**Textauszug:**
++++++
40/01 Verwaltungsverfahren;
41/02 Staatsbürgerschaft;

Norm

AVG §69 Abs1 Z1;
AVG §69 Abs3;
StbG 1985 §10 Abs1 Z6;

Betreff

Der Verwaltungsgerichtshof hat durch den Vorsitzenden Senatspräsident Dr. Gruber und die Hofräte Dr. Blaschek, Dr. Nowakowski, Dr. Pelant und Mag. Nedwed als Richter, im Beisein der Schriftführerin Mag. Matt, über die Beschwerde 1. des D,

2. des Y, 3. des M und 4. der E, alle in L und alle vertreten durch Dr. Arnold Trojer, Rechtsanwalt in 6850 Dornbirn, Eisengasse 21, gegen den Bescheid der Vorarlberger Landesregierung vom 20. Februar 2003, Zl. Ia 370-1064/2001, betreffend amtswegige Wiederaufnahme, Widerruf der Zusicherung der Verleihung der Staatsbürgerschaft und der Erstreckung derselben sowie Abweisung des Antrages auf Verleihung der Staatsbürgerschaft und der Erstreckung derselben, zu Recht erkannt:

Spruch

Die Beschwerde wird als unbegründet abgewiesen.

Die beschwerdeführenden Parteien haben dem Land Vorarlberg zu gleichen Teilen Aufwendungen in der Höhe von insgesamt EUR 381,90 binnen zwei Wochen bei sonstiger Exekution zu ersetzen.
++++++
**Vorliegende Datensätze:**
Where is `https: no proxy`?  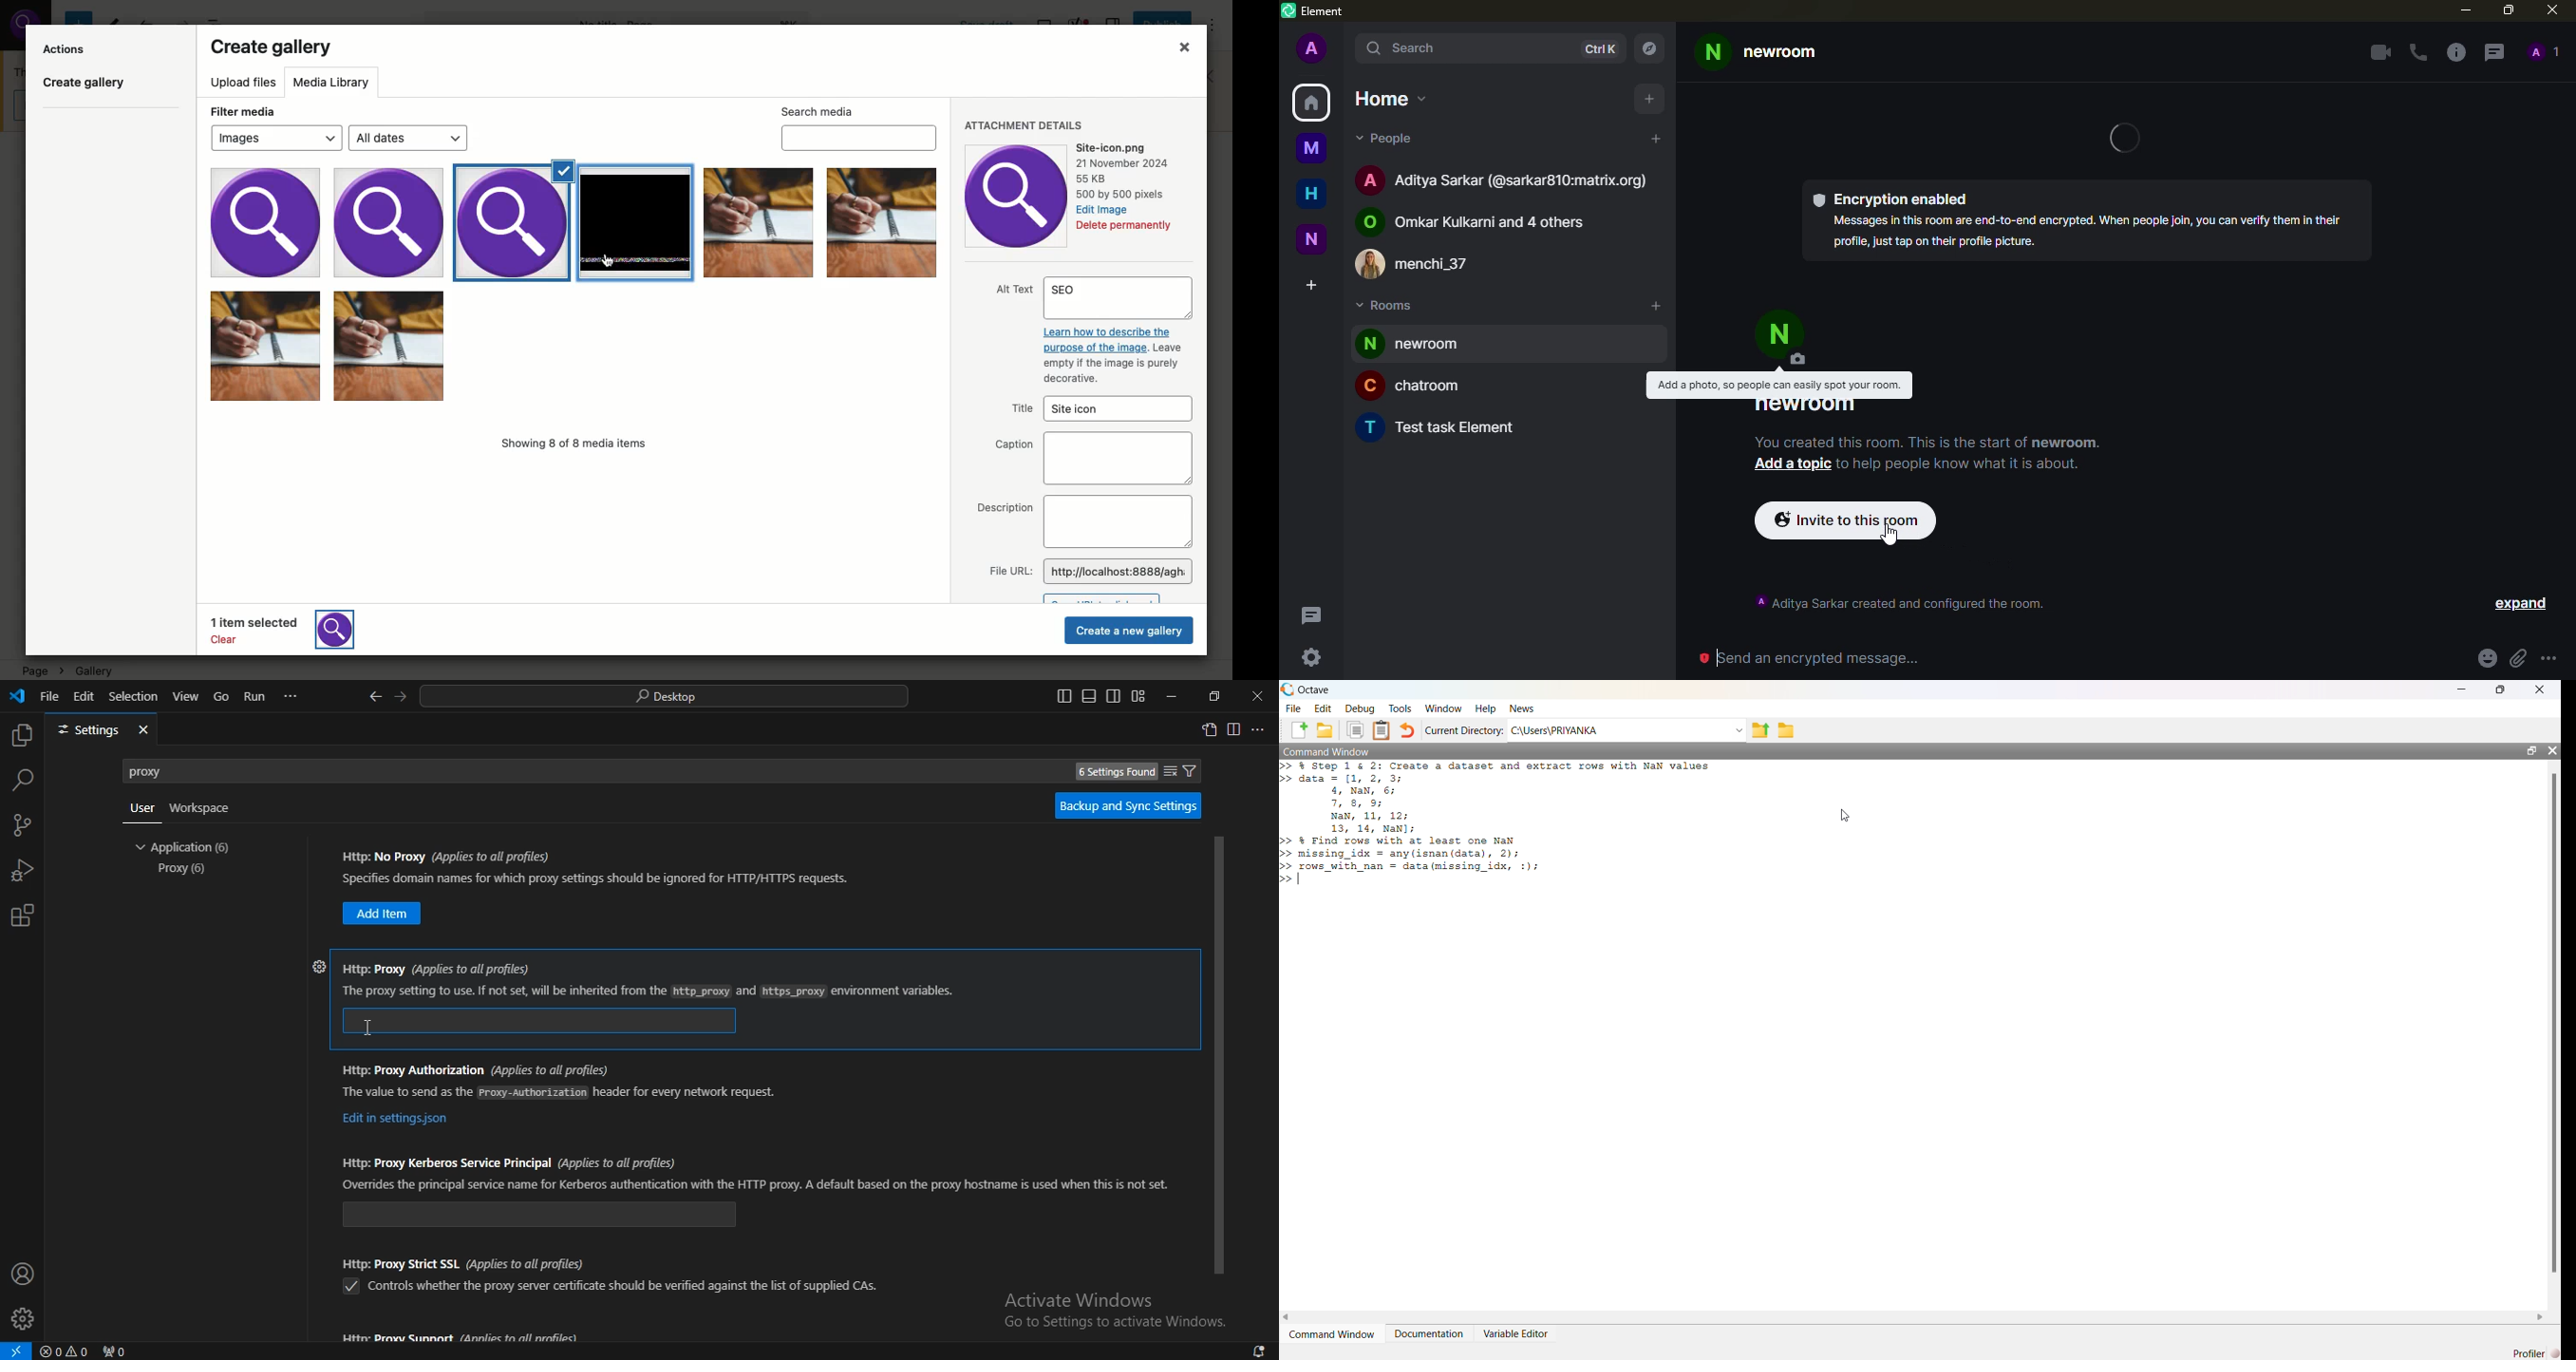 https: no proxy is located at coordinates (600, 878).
++++++
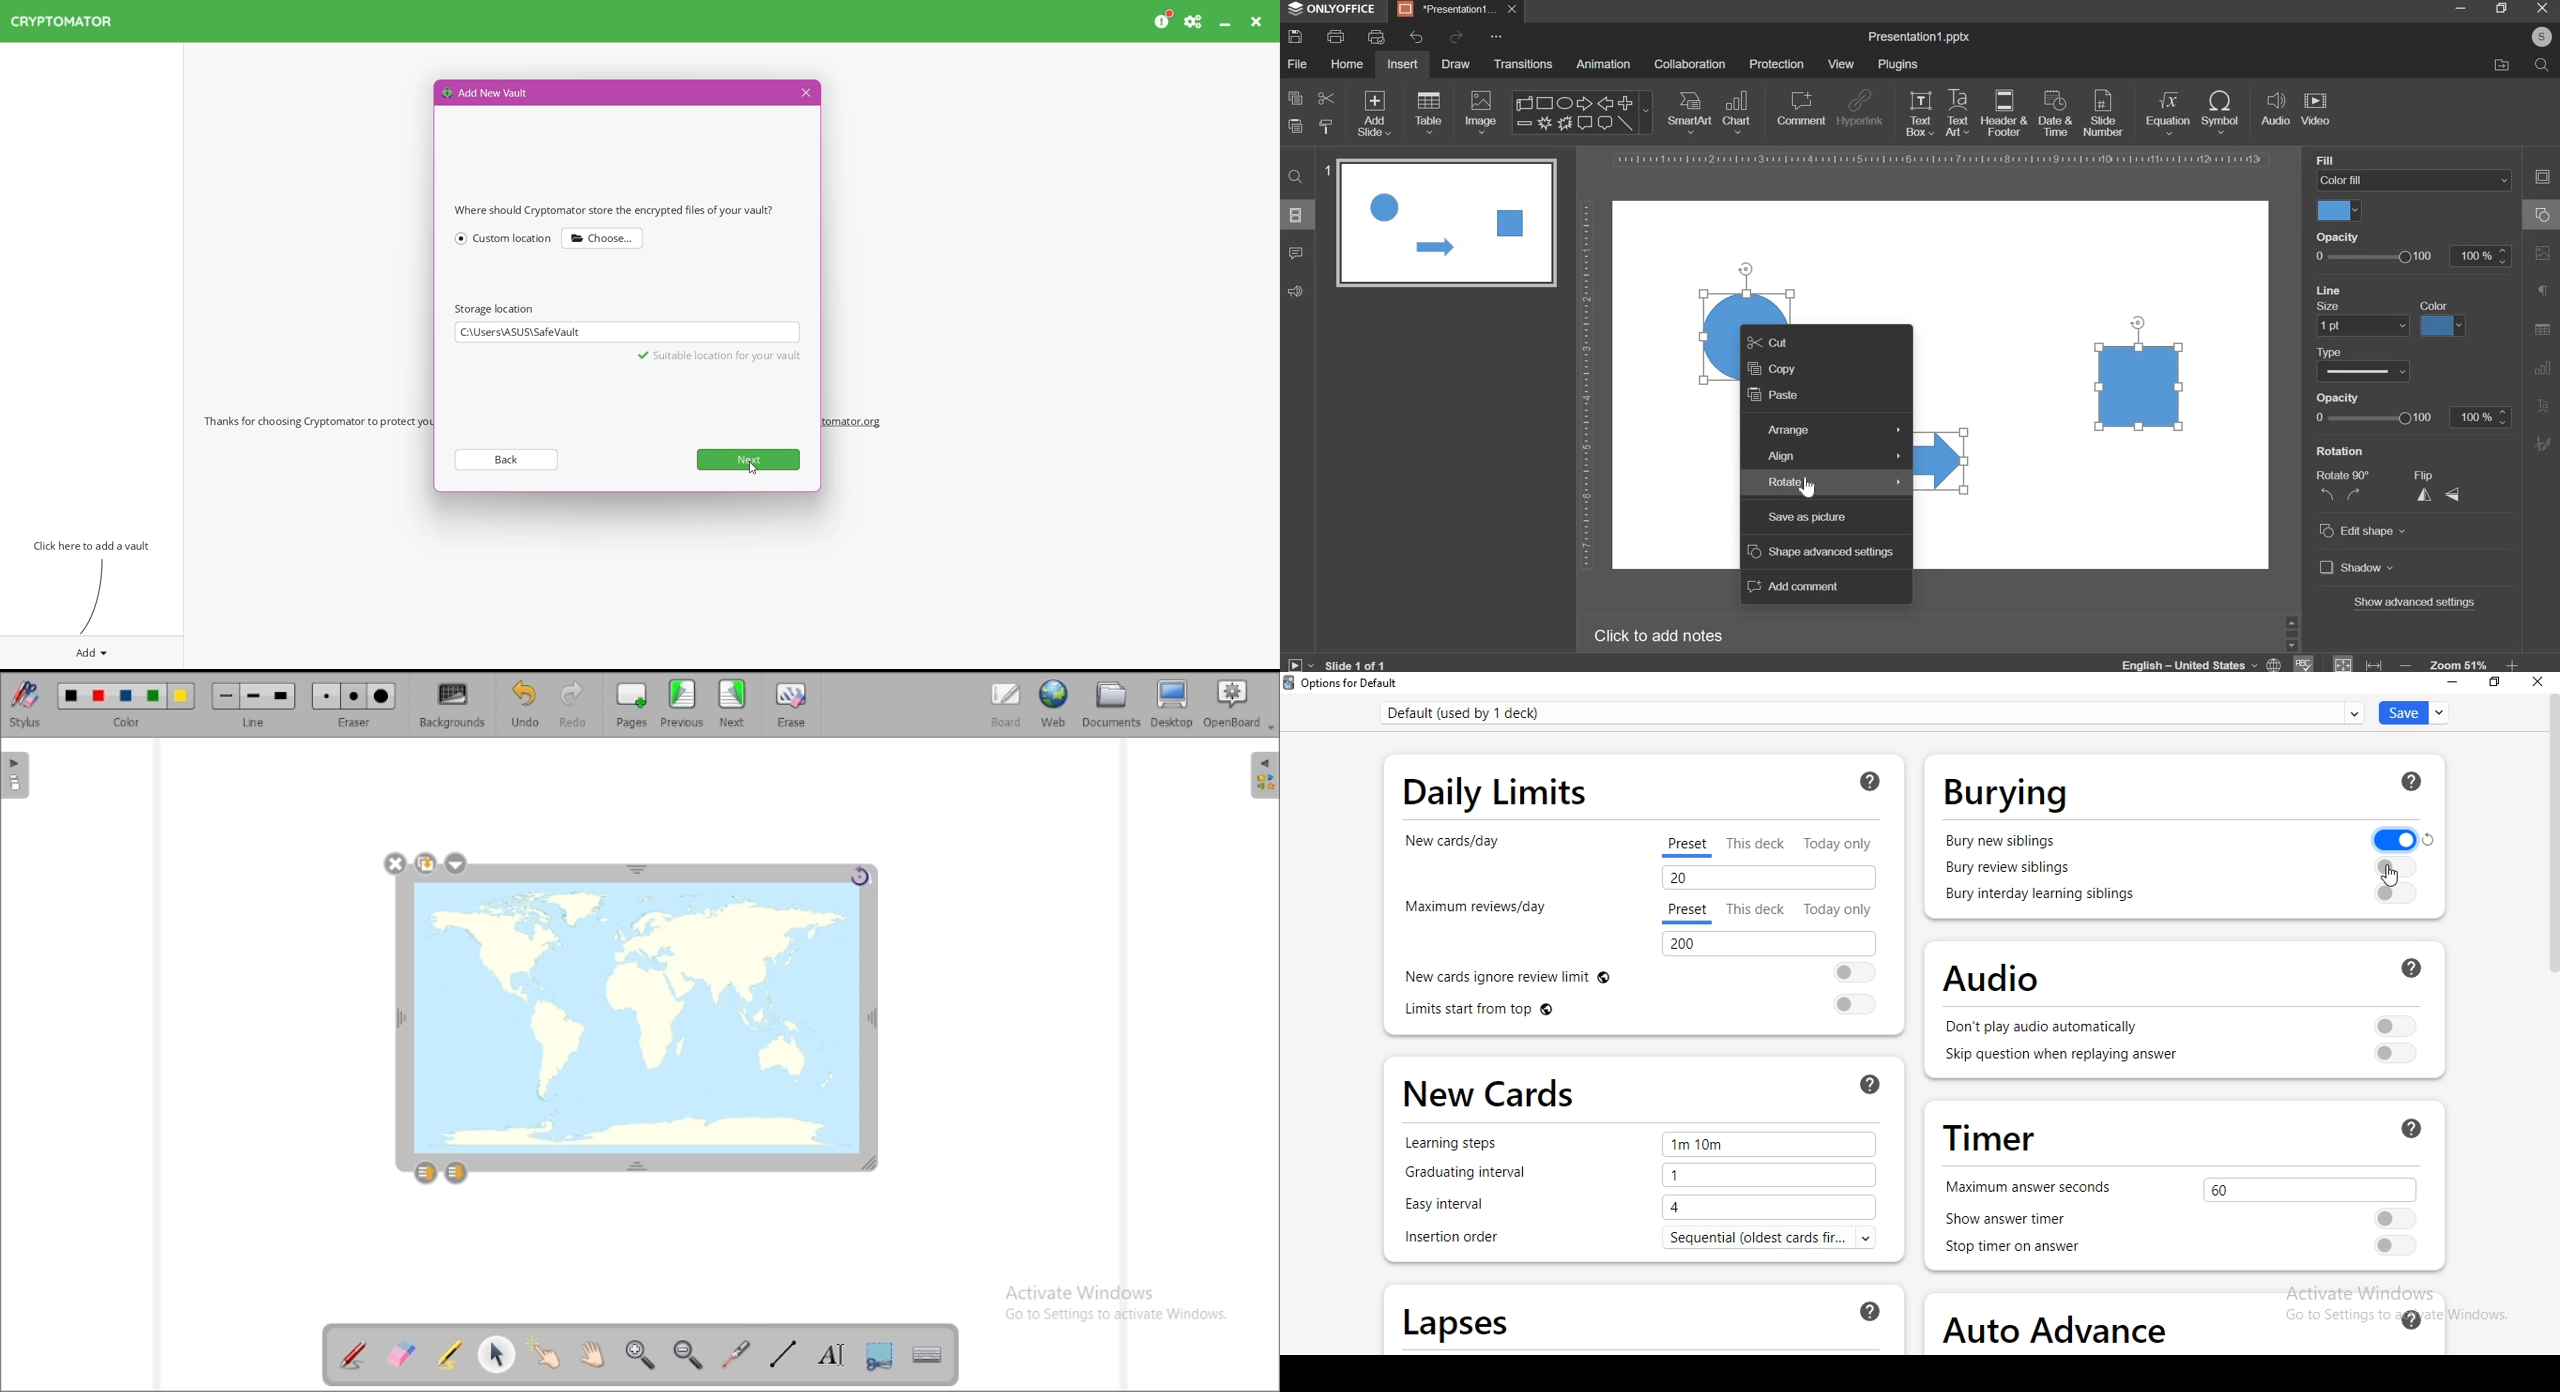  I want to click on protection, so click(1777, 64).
++++++
**Aufgabe:**
Beantworte anhand des Textauszugs:
(a) Gegen den Bescheid welcher Behörde richtet sich die Beschwerde?
(b) Wie entschied der Verwaltungsgerichtshof über die Beschwerde?
(c) Welchen Gesamtbetrag an Aufwendungen müssen die beschwerdeführenden Parteien dem Land Vorarlberg ersetzen?
Die Datensätze stammen aus einer anderen Quelle als der Textauszug.

**Lösung:**
(a) Gegen den Bescheid der Vorarlberger Landesregierung vom 20. Februar 2003.
(b) Die Beschwerde wurde als unbegründet abgewiesen.
(c) Insgesamt EUR 381,90, zu gleichen Teilen und binnen zwei Wochen.